Cal Newport: Deep Work
Cal Newport’s Deep Work – Cal Newport is another big name these days as he comes out with rules that can change everyone’s lives in what he calls a ‘distracted world.’ According to him, mastering the ability to focus tasks without getting distracted will help you achieve ‘extraordinary results.’
His Deep Work concept is meant to boost your productivity and make you more competitive in whatever field you belong to. In this productivity system, he teaches you to follow several rules to cultivate Deep Work. One of these rules is to remove distractions – specifically, social media.
People today spend more time than they should on social media. This translates to time away from the tasks that they need to finish. Productivity suffers even when they try to do their tasks while they are active and connected to social media.
You do not have to completely break away all social media connections or stop activities that are considered to be ‘distracting.’ You can implement Deep Work by dividing your time between deep pursuits and shallow pursuits. You can either allocate a number of hours (bimodal philosophy) or designate regular time periods (rhythmic philosophy) to cover both task ‘categories.’
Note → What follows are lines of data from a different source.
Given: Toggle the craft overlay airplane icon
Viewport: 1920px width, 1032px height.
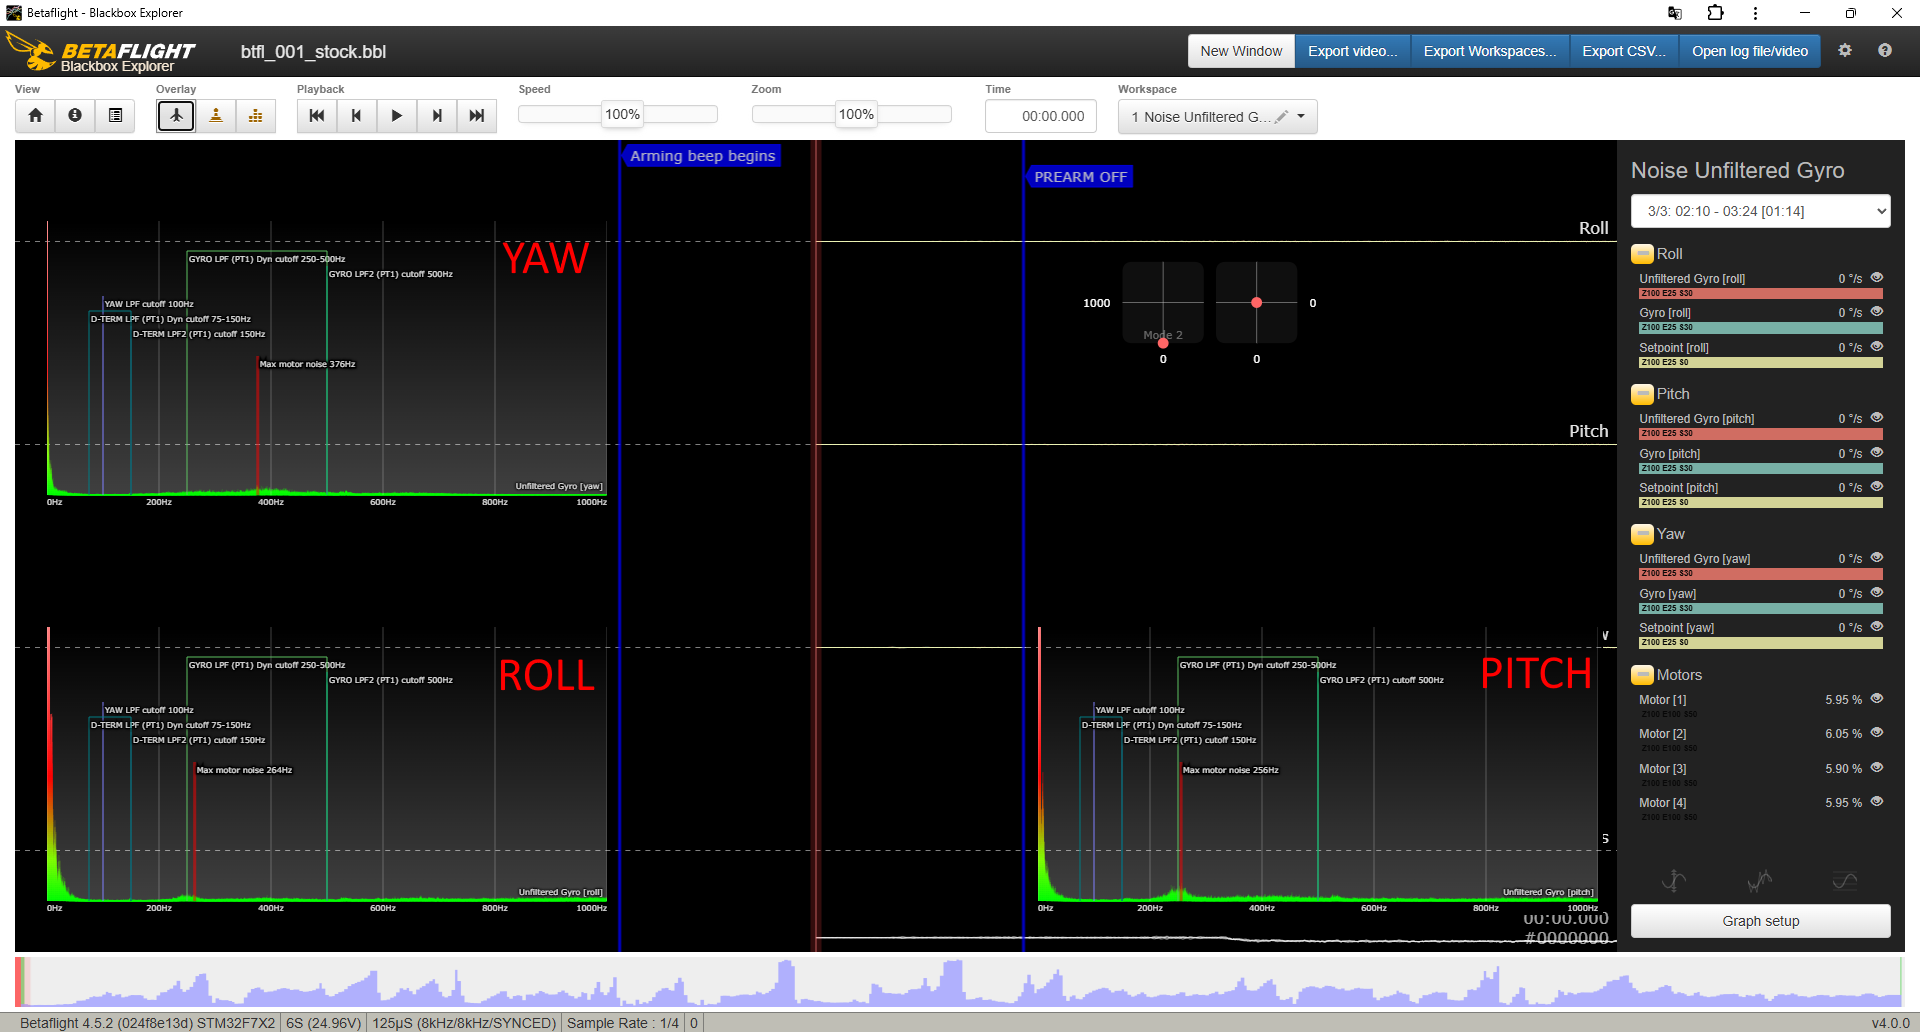Looking at the screenshot, I should pyautogui.click(x=176, y=116).
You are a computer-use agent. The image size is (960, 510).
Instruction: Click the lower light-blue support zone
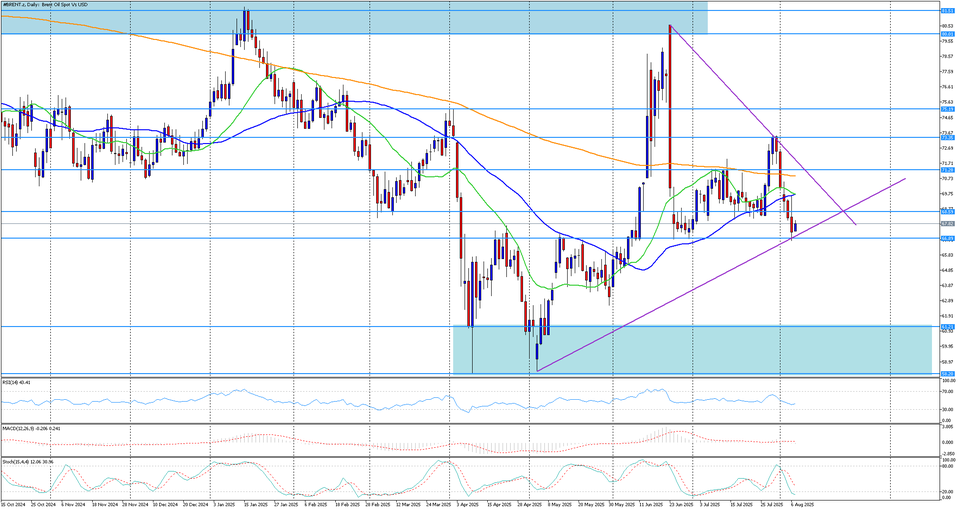[x=700, y=349]
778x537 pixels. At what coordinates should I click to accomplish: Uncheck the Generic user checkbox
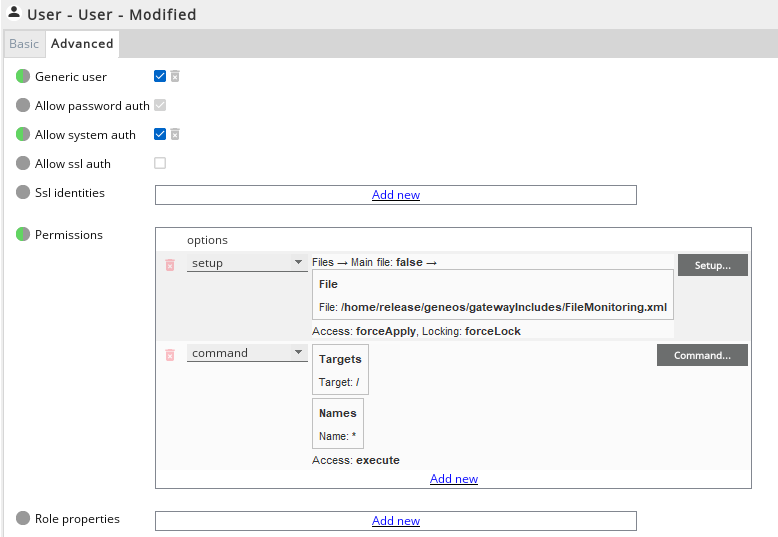click(x=160, y=76)
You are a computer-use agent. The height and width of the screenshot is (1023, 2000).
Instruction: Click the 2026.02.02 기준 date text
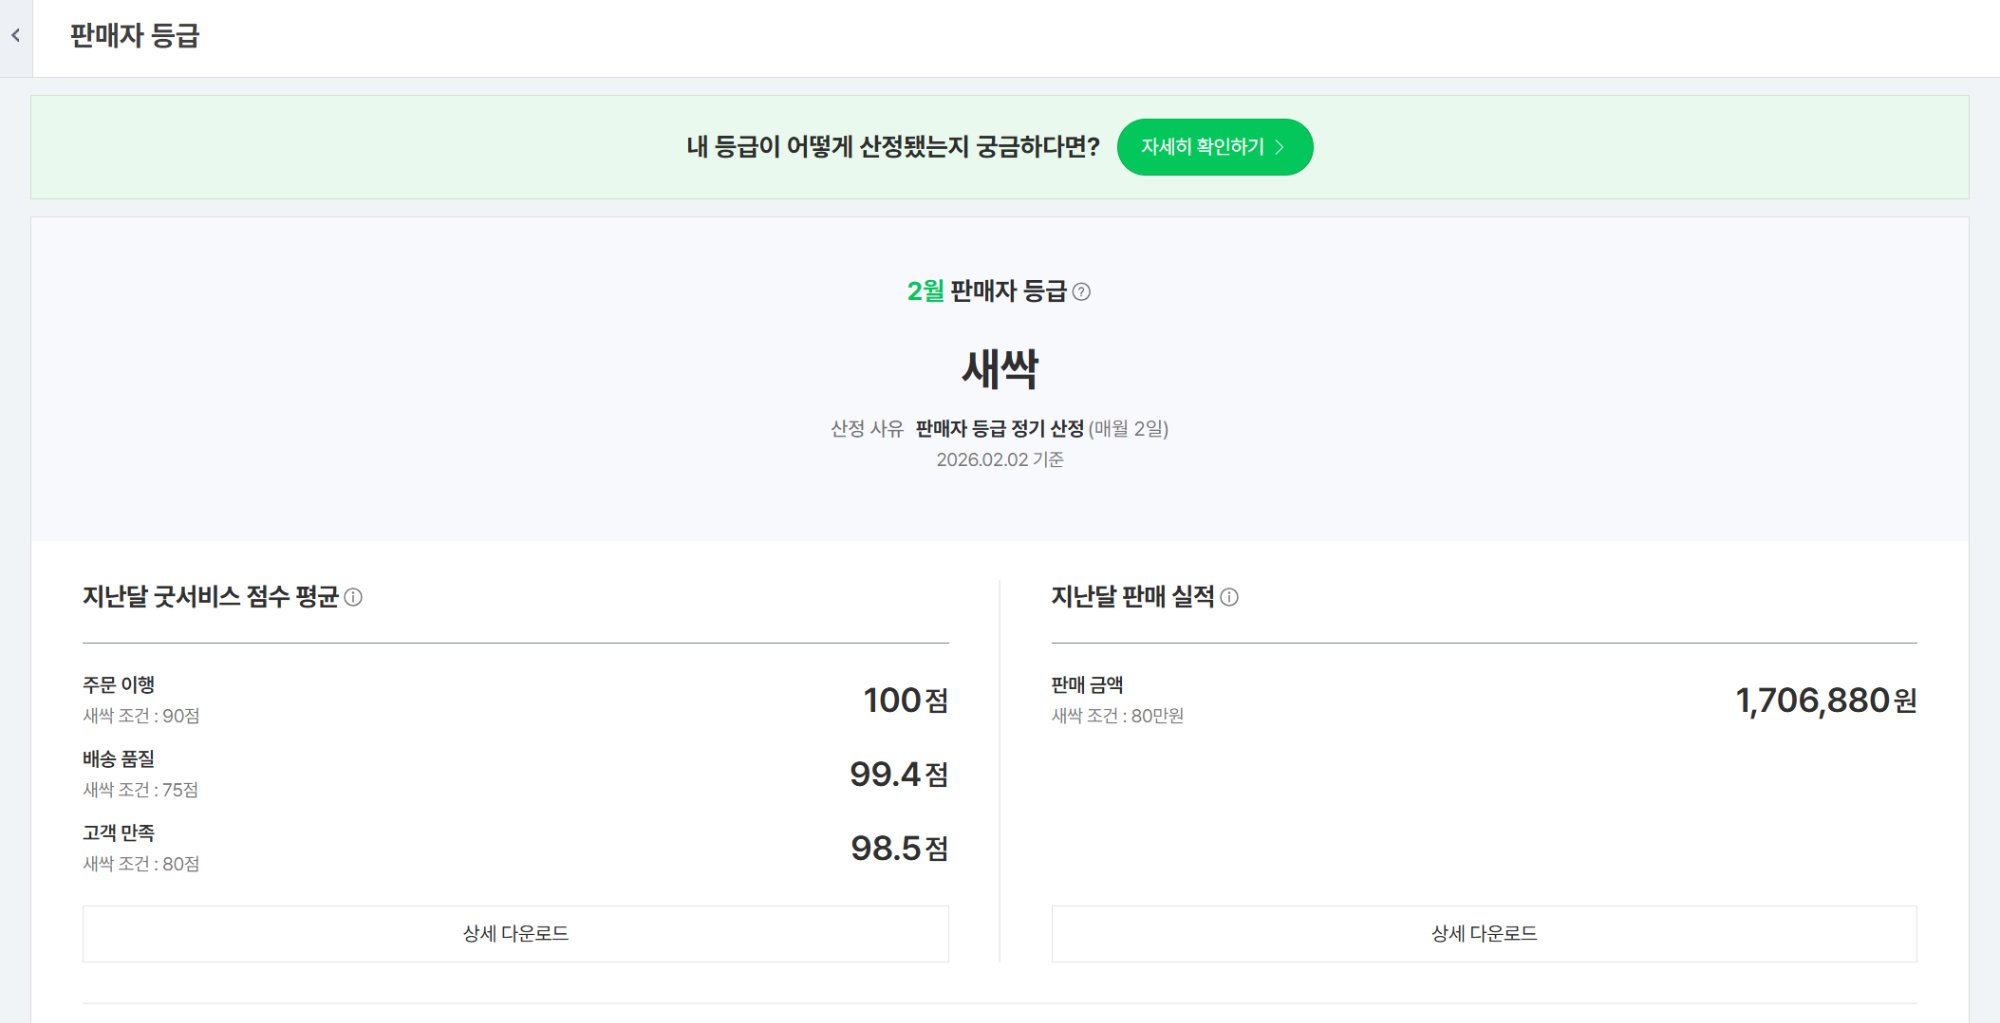pyautogui.click(x=999, y=460)
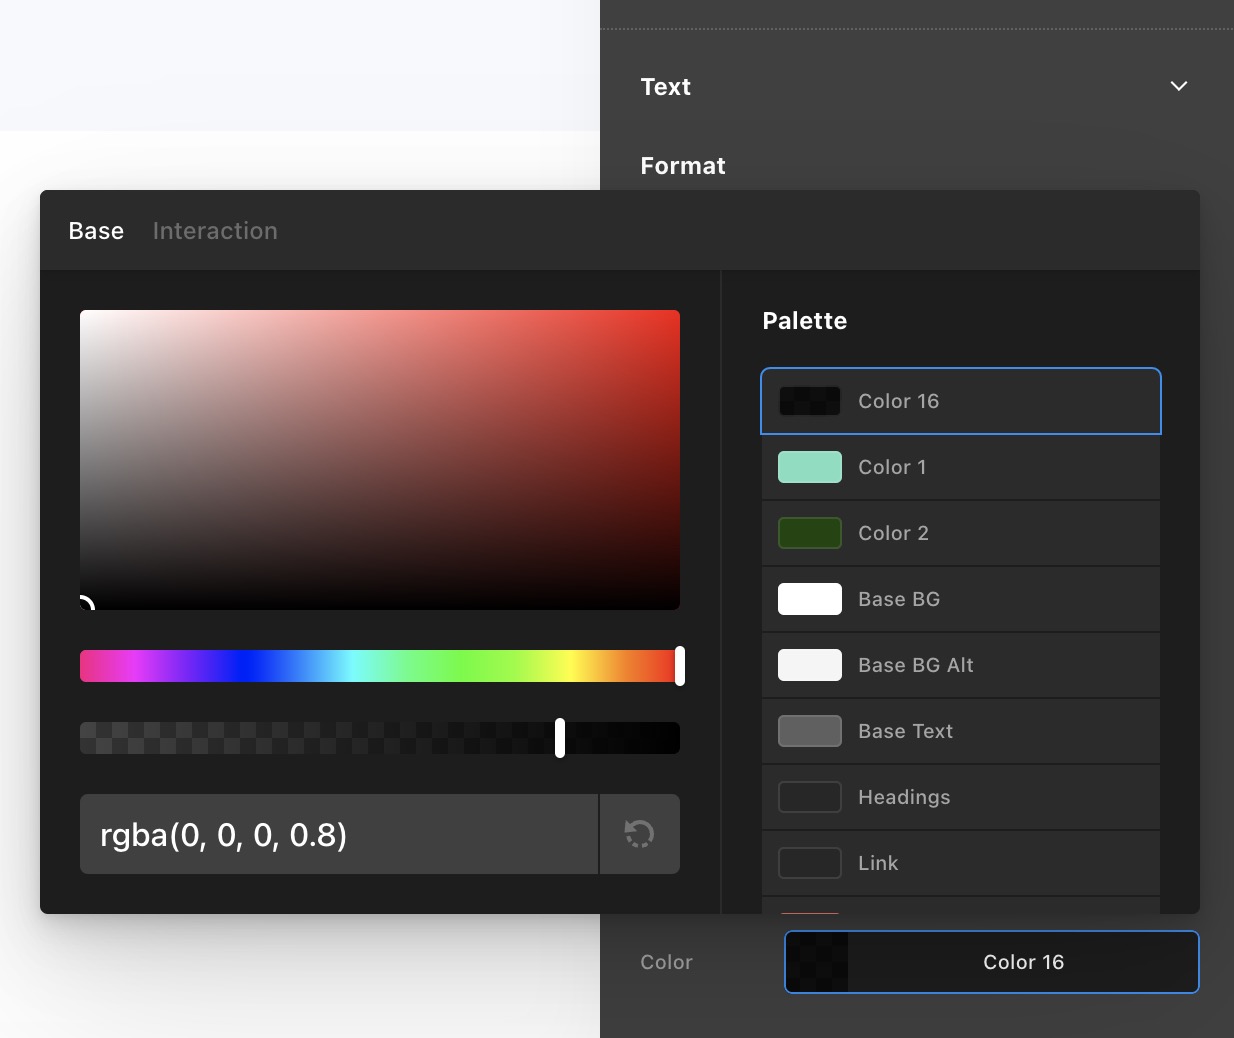Click the rgba color value field
Screen dimensions: 1234x1038
click(338, 834)
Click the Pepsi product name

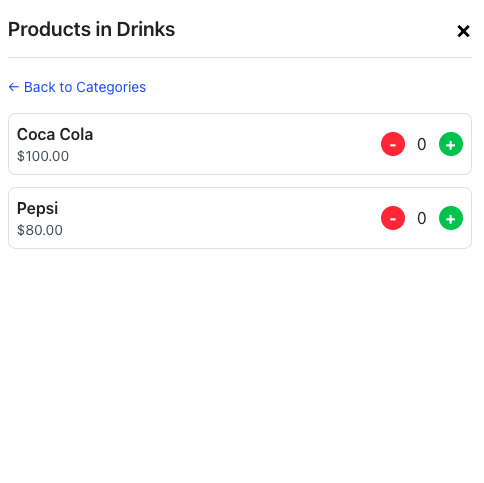coord(37,209)
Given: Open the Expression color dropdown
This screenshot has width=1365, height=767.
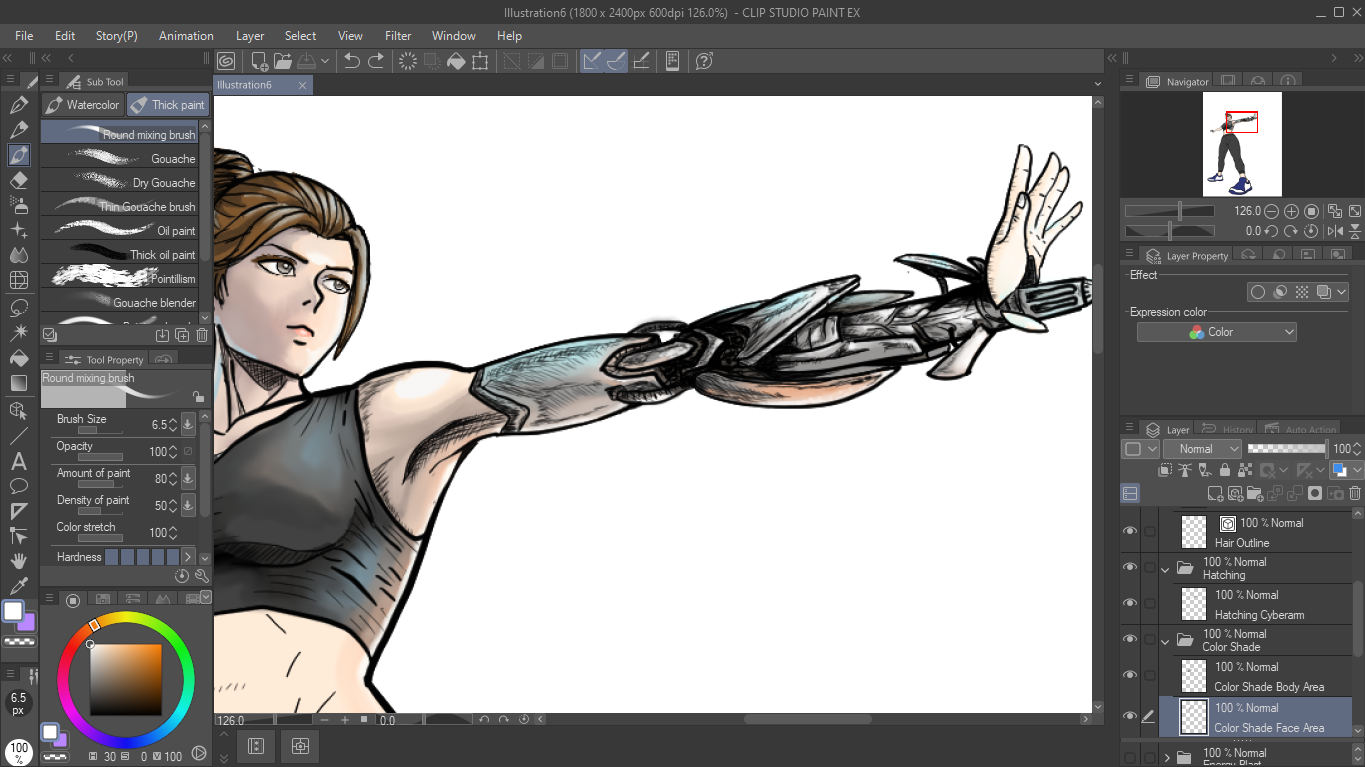Looking at the screenshot, I should [1216, 332].
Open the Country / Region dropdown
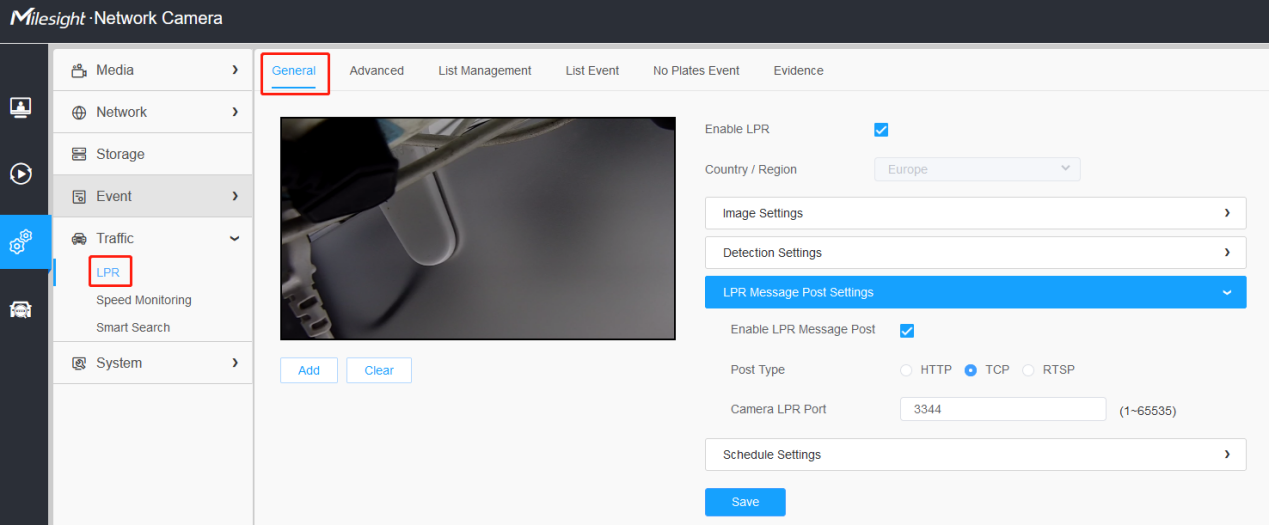The height and width of the screenshot is (525, 1269). 977,169
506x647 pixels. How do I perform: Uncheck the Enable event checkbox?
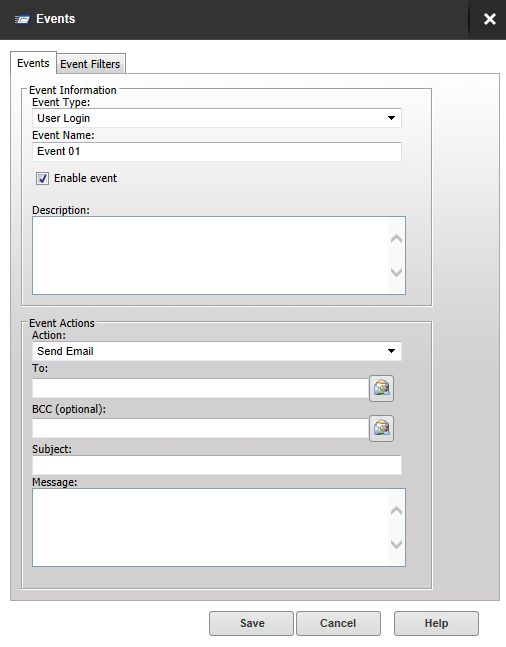(42, 179)
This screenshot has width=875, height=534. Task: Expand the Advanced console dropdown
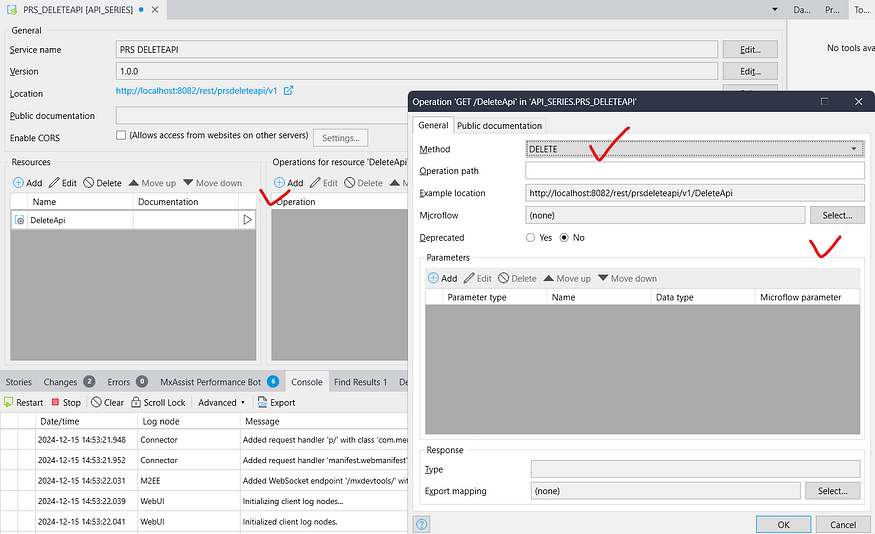pyautogui.click(x=222, y=403)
Achieving Success with Life Hacks
The term ‘life hack’ is popular these days as a more ‘Millennial’ way of talking about practical productivity systems that allow you to do things better, with less resources, and in less time.
You do not always have to do things the same way or stick to the same old tried and tested practices in order to succeed. In fact, what’s common with the productivity systems above is how they shift your perspective and mindset from conventional beliefs.
The modern world is indeed a distracting and exciting world. You do not have to just go with the flow. You can decide to get the most out of life by managing your tasks and time efficiently using productivity systems.